I know that White LED's are Blue Die's with a phosphorus coating. What i am looking to do is something custom and i am looking for the phosphorus needed to make the blue light white. 

I know that with the Philips 60w equivalent bulb, they are using Blue LED's and then the outside yellow part converts it to white light. I know its the whole idea behind the remote phosphorus and I'l looking to do something similar







does anyone have any suggestions on what type of phosphorus to use / where to get it, etc ?

Thanks in advance for the help


----------



## HarryN (May 4, 2011)

Intematix


----------



## Harold_B (May 4, 2011)

How many of what are you looking to make? There are several manufacturers of inorganic phosphors like those typically used in LEDs and in the remote phosphor bulbs like the Philips you show. There are also organic phosphors (dyes) that are mostly used for lasers and solar applications but are being used in LED neon bulb replacements. Most of the inorganic phosphor manufacturers will have spectral data available for the individual phosphors but not for blends. You are on your own there (it's a patent mine field). In other words, what color do want and if you want white how important is CRI?

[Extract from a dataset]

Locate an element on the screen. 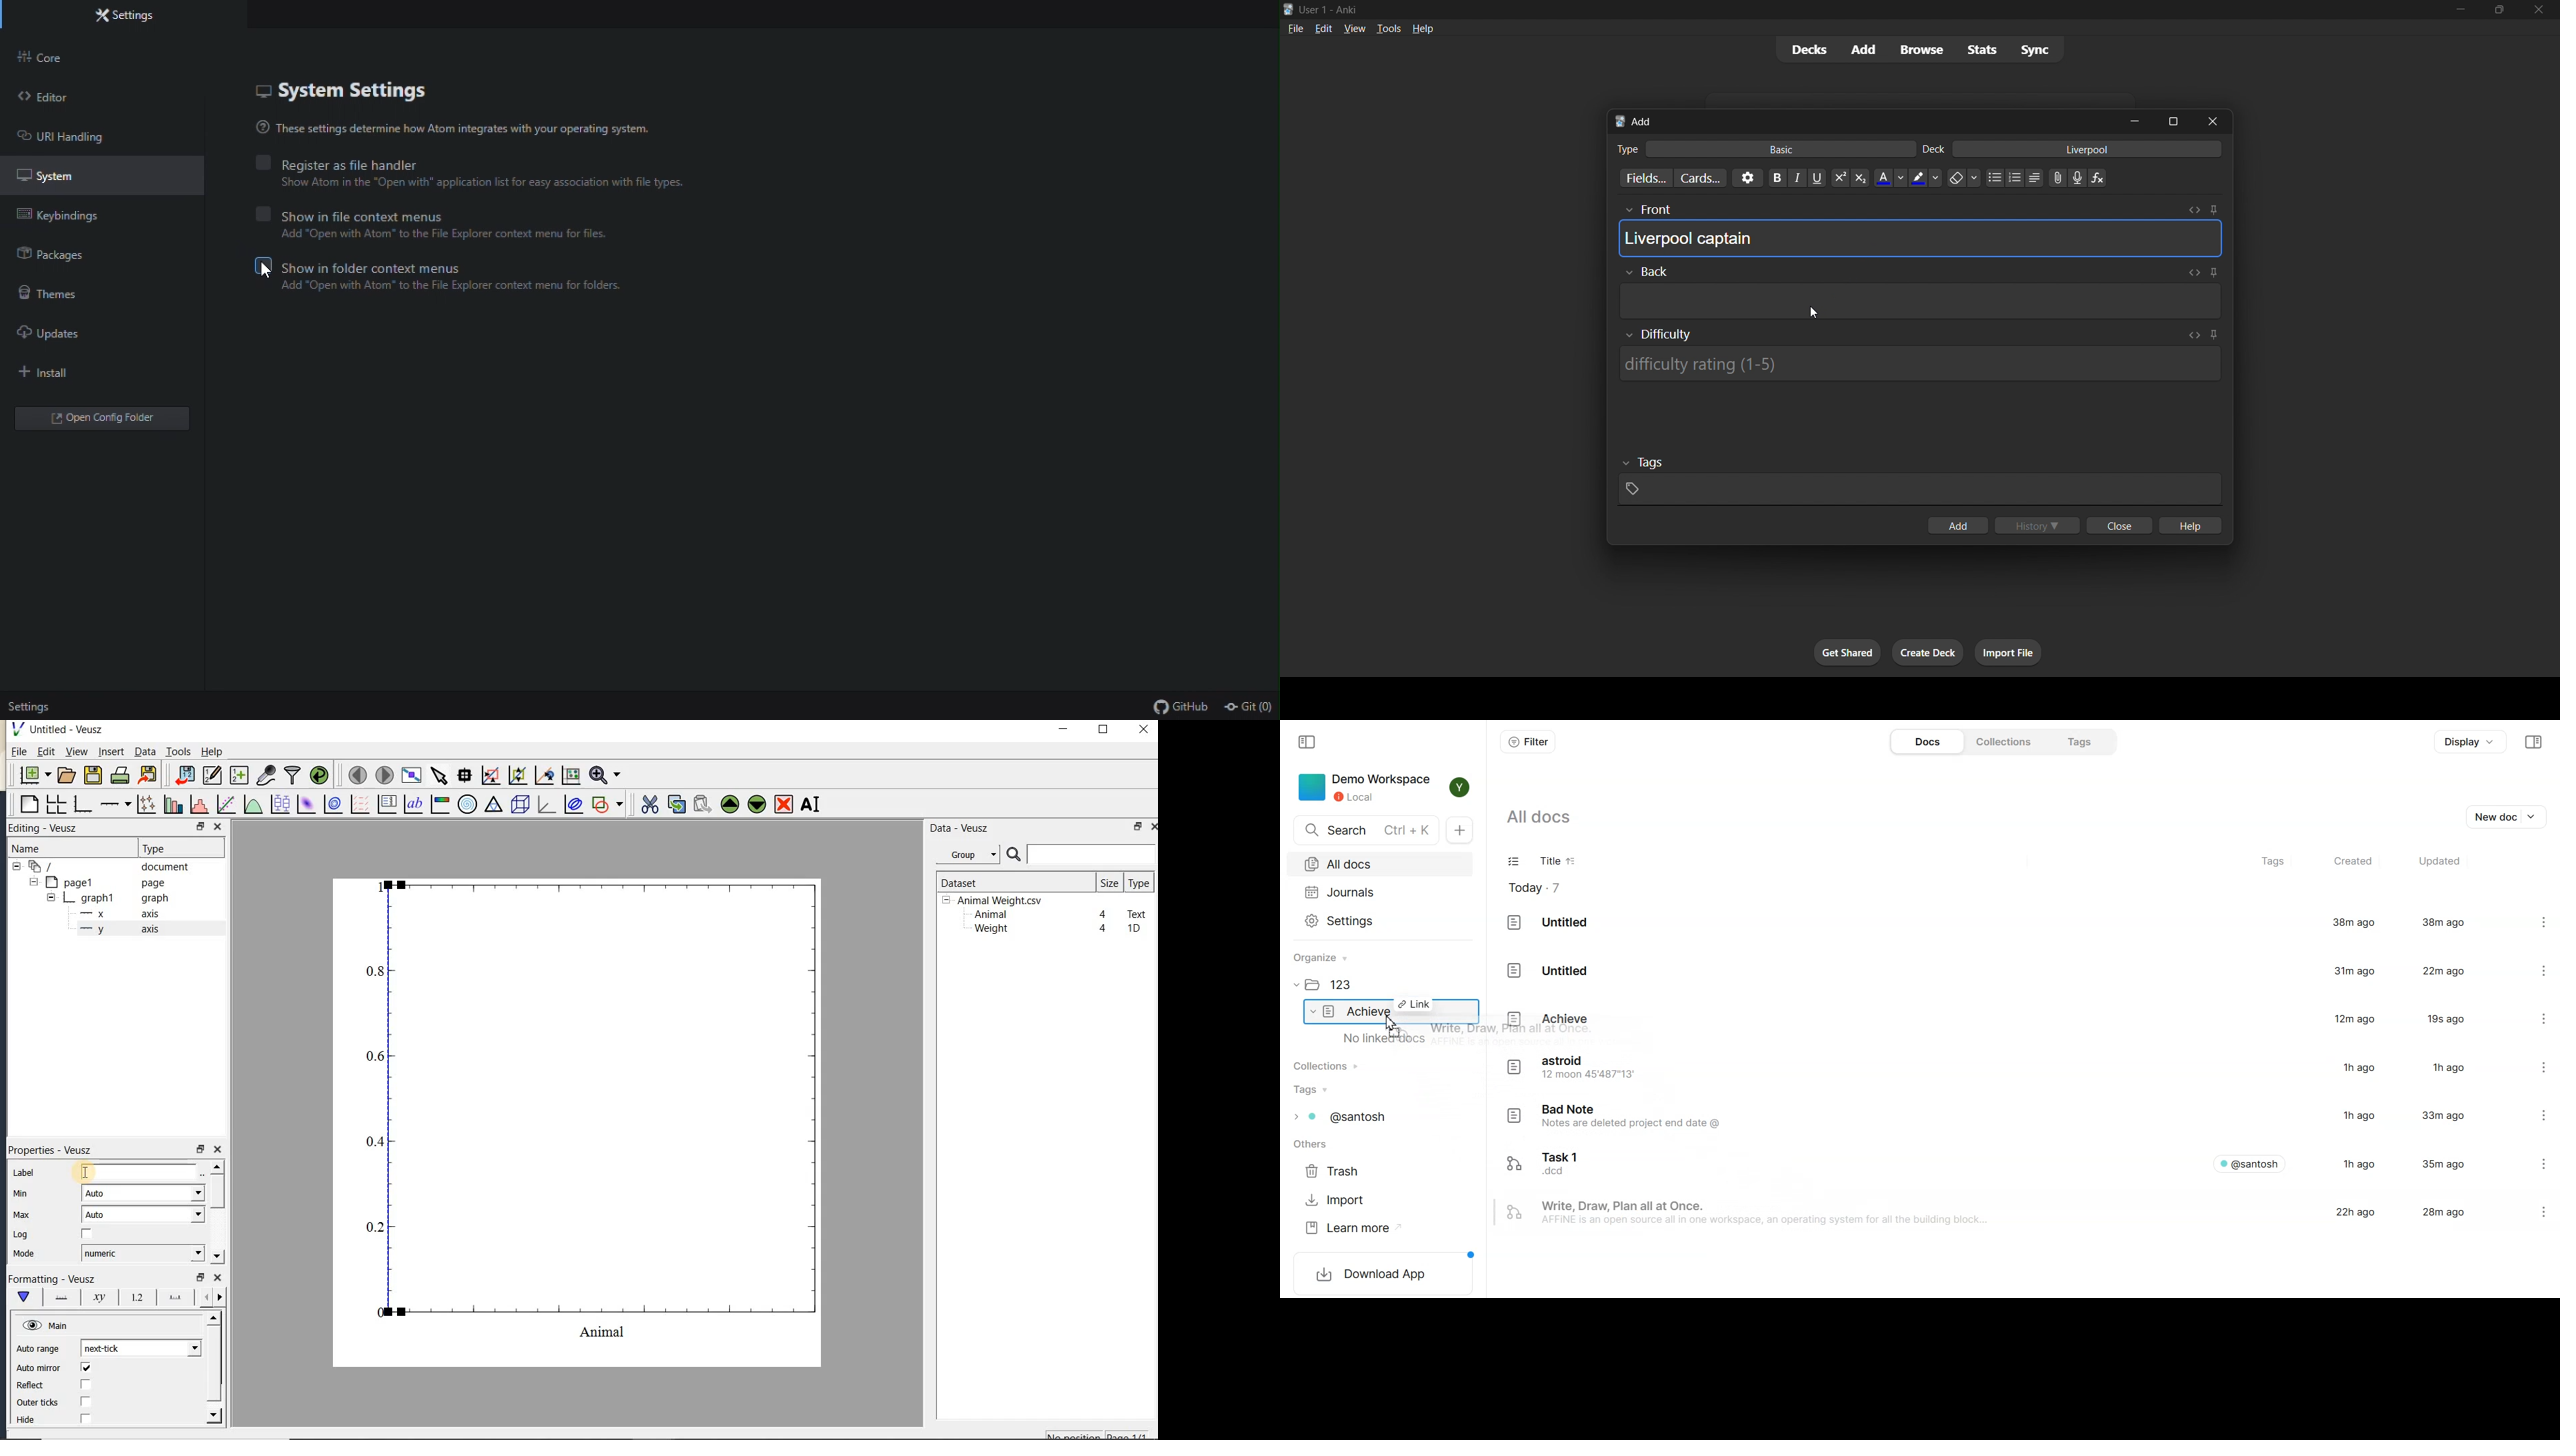 This screenshot has width=2576, height=1456. Journals is located at coordinates (1379, 892).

A few grams of phosphor can run a couple hundred dollars. Do a Google search for phosphors for SSL or LED and you'll find several manufacturers.


----------



## mds82 (May 4, 2011)

Well i'm not looking to make many, but I'm trying to make a ring that's about 4 inches in diameter and is only about 1/4inch thick or so. Its just an idea at this point but i was almost thinking if there was a paint that i could use that would probably be the best. For color i do not want a warm color, ideally like a 8000-9000k color.


----------



## Harold_B (May 4, 2011)

You have a few challenges to overcome there. I'm not aware of any paints that have phosphor suspended in them that fluoresce at anything other than UV (black light or glow in the dark paints) and they are not typically translucent or very efficient. Do you already have the blue LEDs? If so then that will point you in a direction as well. HarryN mentioned Intematix and they are just as good a place to start as any. You can find their entire catalog online. I would find a cheap YAG, mix it with some silicone and smear it between a couple of sheets of PMMA. If you are planning to sell these you will want to research the patents because there are a lot of them and the owners play nasty.

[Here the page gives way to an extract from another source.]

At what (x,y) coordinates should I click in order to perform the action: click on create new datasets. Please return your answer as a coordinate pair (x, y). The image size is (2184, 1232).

As far getting the color temperature you want that will come down to trial and error. That is accomplished by adjusting the amount of phosphor you use within the volume of the gap you are filling. Basically you are balancing the blue and yellow spectrum peaks to get the average color temperature you want.


----------



## HarryN (May 4, 2011)

Hi, just so you know, you can buy Lumileds Rebels in something like 18 part numbers just in "white". These vary across the CCT and CRI range, so it is an easy as picking your spectrum off the shelf. If you want a bit more blue, you can just add a few blue LEDs. 

You can also blend monochromatic LEDs (not just RGB, but a bunch of them) to come pretty close to most needs.

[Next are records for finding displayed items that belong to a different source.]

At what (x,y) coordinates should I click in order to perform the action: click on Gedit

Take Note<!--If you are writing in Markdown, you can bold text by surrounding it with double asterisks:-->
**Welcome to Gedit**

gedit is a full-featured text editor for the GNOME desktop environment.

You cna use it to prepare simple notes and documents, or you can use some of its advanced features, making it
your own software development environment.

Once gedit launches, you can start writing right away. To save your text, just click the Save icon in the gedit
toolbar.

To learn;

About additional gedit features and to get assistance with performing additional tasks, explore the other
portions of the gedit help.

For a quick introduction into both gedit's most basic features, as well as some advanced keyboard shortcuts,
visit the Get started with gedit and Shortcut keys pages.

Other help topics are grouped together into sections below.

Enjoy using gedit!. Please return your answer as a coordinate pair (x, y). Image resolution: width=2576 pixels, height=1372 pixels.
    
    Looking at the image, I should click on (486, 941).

Usually, this is easier than blending phos to make your own color mixture, but it is ultimately up to you. I know for my projects, sometimes cost has nothing to do with the project - that is why it is called a hobby.


----------



## saabluster (May 4, 2011)

I figured out how to "harvest" the phosphor off of LEDs and transplant them but it probably won't help you if you are trying to cover that much area. I have seen some yag for sale through Chinese channels but have never pursued them because I already have enough irons in the fire.


----------



## Oznog (May 5, 2011)

You might be able to harvest the phosphor off a fluorescent light. IIRC, the gas startes from a UV-A wavelength instead of blue, but blue might still energize it.


----------



## billw (May 5, 2011)

1) It's "Phosphor", not "phosphorus." The latter is a rather nasty elemental chemical, prone to self-igniting near room temperature, highly poisonous, and prone to attracting the attention of the DEA (used in Meth synthesis.)
2) You can start with most fluorescent paints or dyes. Many of these will fluoresce under blue LED lighting as well as UV. "Yellow" is not a particularly common color, and I'm pretty sure the phosphors on LEDs are a lot more efficient than you'll find in most paints, but it's a starting point. A lot of the "exotic color" LED toys you see around (pink, for instance) are blue LEDs with a touch of common fluorescent paint.


----------